Reproduce exactly, and only, the lines below from the one containing "Task: Expand the 平台 / 账号 filter dropdown" through the one containing "Image resolution: width=468".

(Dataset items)
───
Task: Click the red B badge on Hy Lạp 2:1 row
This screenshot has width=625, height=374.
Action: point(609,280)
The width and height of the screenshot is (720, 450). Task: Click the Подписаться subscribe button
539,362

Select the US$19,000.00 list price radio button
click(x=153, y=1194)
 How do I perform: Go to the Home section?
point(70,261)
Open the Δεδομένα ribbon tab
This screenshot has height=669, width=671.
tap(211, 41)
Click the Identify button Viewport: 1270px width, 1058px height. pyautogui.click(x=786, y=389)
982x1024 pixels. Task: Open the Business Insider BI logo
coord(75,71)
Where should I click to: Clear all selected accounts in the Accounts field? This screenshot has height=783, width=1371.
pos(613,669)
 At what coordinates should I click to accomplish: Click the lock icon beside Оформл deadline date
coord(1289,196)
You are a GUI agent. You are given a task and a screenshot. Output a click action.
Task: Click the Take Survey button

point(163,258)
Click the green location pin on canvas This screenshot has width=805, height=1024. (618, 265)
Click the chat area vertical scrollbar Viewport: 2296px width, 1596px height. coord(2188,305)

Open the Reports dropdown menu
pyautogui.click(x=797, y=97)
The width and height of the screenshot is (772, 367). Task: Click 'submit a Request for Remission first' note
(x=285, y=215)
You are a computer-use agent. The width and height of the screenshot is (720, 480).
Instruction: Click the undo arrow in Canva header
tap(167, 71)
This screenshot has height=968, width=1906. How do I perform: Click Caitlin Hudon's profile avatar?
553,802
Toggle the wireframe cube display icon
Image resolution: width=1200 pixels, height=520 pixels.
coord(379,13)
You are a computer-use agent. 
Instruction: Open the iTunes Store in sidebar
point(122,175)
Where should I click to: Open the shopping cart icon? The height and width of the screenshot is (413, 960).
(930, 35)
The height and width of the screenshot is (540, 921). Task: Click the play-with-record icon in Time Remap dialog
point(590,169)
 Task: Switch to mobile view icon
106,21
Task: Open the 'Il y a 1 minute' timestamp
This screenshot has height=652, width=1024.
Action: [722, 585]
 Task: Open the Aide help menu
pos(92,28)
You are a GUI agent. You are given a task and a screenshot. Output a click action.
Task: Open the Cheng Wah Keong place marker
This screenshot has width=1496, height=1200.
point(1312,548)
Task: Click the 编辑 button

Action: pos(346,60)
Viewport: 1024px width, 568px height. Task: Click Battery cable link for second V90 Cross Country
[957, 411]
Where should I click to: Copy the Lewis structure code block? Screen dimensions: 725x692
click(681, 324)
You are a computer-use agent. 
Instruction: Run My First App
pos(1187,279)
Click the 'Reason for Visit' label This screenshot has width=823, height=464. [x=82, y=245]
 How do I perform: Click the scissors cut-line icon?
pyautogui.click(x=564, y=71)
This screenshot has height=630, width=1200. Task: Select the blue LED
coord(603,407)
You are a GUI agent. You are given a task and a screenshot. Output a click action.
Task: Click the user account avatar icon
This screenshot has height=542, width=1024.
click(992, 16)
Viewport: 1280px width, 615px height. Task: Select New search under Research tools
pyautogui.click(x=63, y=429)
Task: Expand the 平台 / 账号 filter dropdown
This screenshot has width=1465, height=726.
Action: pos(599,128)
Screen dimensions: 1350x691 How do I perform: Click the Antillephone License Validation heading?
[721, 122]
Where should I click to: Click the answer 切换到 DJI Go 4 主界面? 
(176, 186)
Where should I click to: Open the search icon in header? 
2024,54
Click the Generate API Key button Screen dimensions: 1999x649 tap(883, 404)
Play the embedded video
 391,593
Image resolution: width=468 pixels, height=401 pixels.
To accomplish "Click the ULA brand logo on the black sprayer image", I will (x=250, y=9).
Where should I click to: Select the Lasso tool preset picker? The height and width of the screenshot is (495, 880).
───
→ **EXERCISE SOLUTION**
Task: Expand the 平台 / 账号 filter dropdown
This screenshot has width=1465, height=726.
Action: pos(599,128)
Screen dimensions: 1350x691 How do I perform: Click the Antillephone License Validation heading?
[721, 122]
Where should I click to: Click the answer 切换到 DJI Go 4 主界面? 
(176, 186)
Where should I click to: Open the search icon in header? 
2024,54
Click the Generate API Key button Screen dimensions: 1999x649 tap(883, 404)
Play the embedded video
 391,593
Image resolution: width=468 pixels, height=401 pixels.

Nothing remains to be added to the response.